GOAL: Can you write out the items below word for word, starting at the line that contains "You are a GUI" and going through the end of the items, with the pictures left out?

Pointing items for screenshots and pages
= = =
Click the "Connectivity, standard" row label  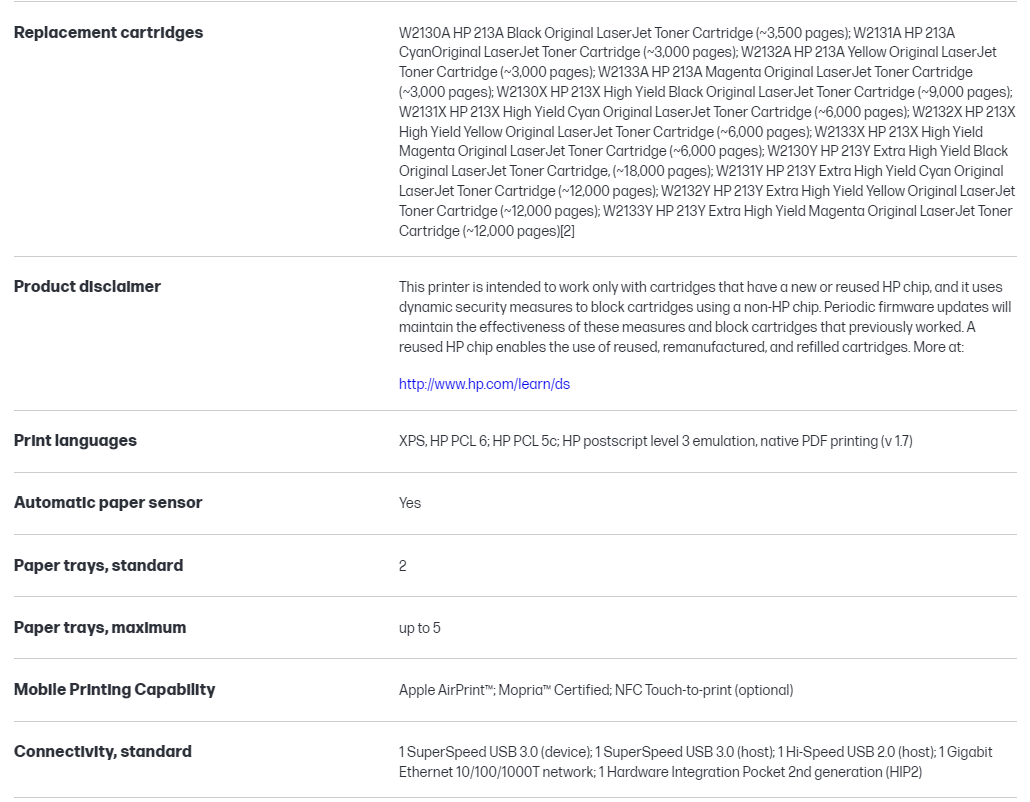coord(103,751)
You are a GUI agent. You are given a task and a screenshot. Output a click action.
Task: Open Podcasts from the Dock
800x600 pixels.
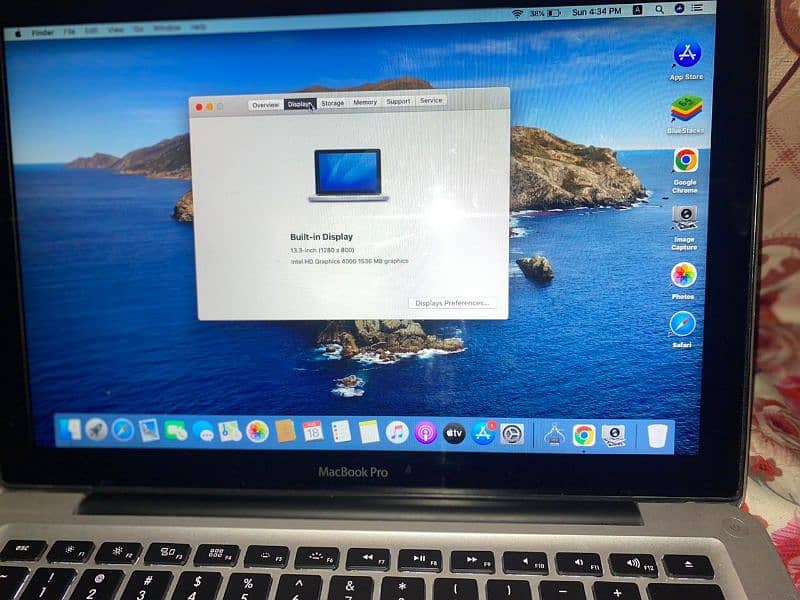425,433
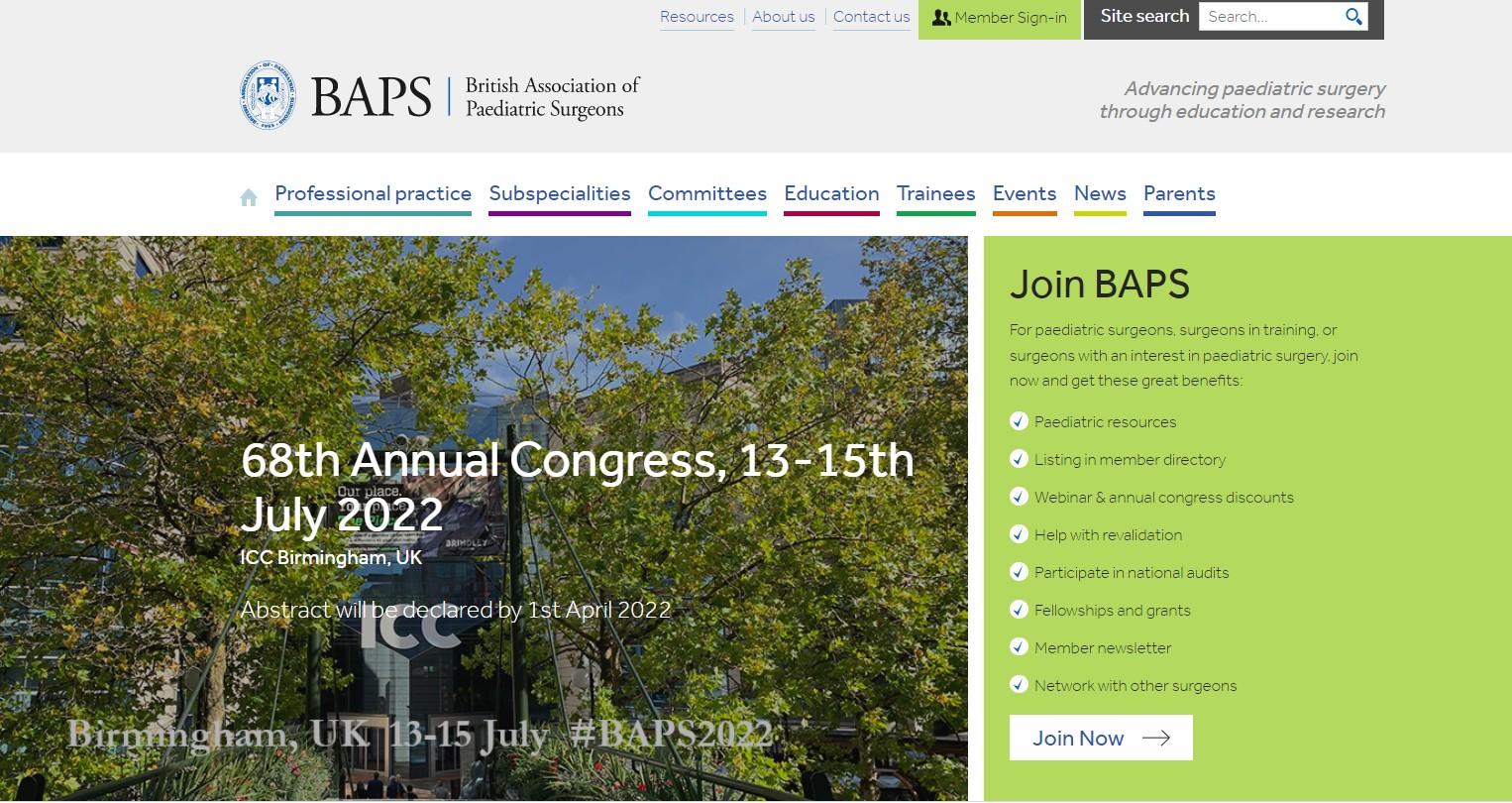Open the About us link
Image resolution: width=1512 pixels, height=803 pixels.
click(x=783, y=17)
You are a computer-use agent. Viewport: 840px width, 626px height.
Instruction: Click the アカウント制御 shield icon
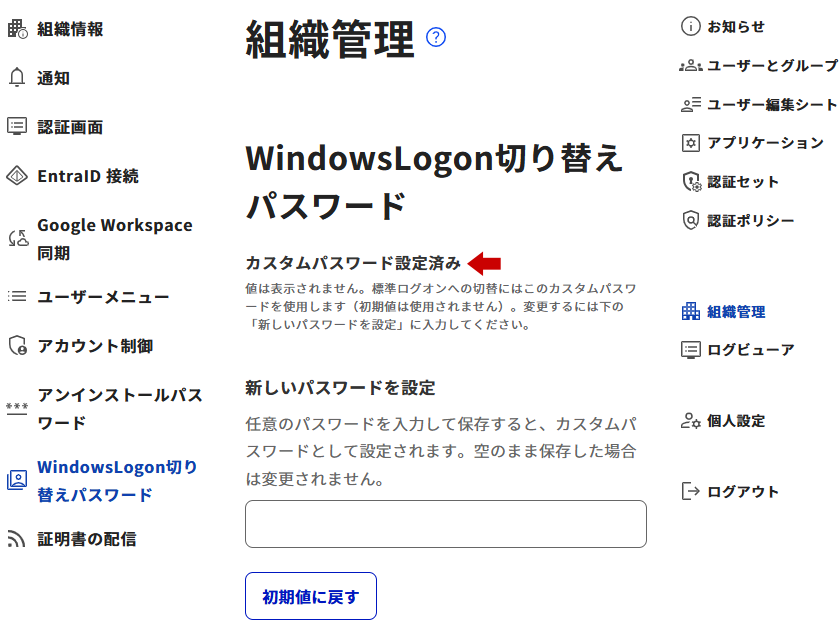[18, 345]
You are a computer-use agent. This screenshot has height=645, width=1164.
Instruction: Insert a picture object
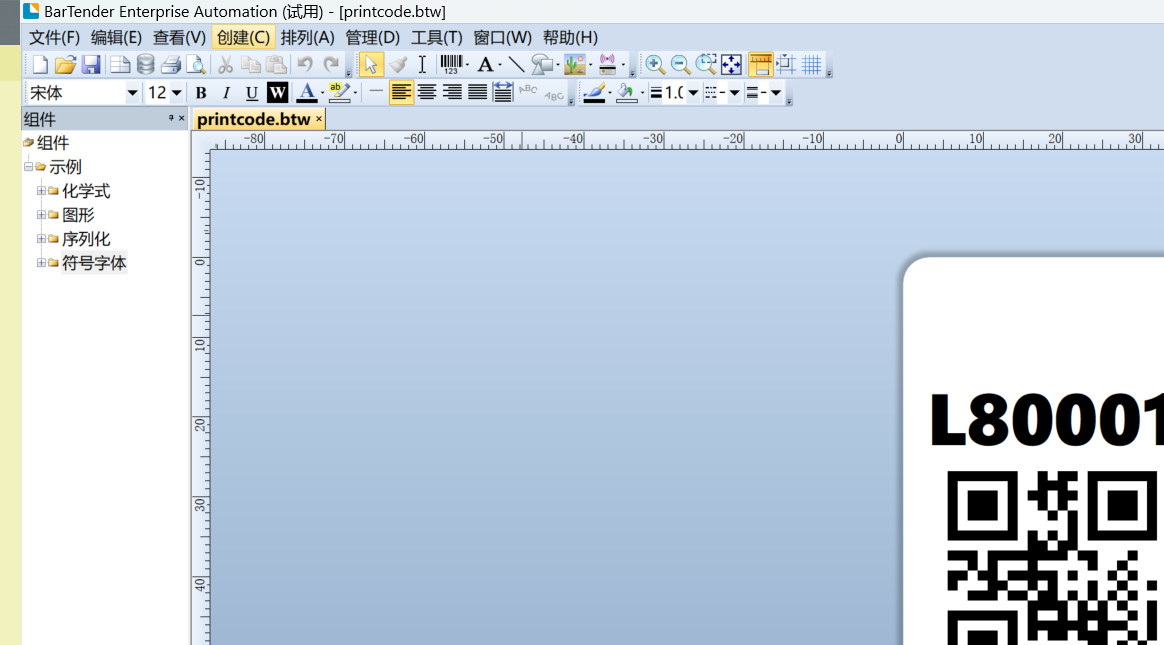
= = =
FINISHED EXERCISE:
You are a GUI agent. You are given a task and a screenshot. Output a click action.
Task: Open Podcasts from the Dock
800x600 pixels.
425,433
Open the About us link
Image resolution: width=1512 pixels, height=803 pixels.
click(x=783, y=17)
You are a computer-use agent. Viewport: 840px width, 626px height.
Instruction: Click the アカウント制御 shield icon
[18, 345]
You are a computer-use agent. This screenshot has height=645, width=1164.
Instruction: Insert a picture object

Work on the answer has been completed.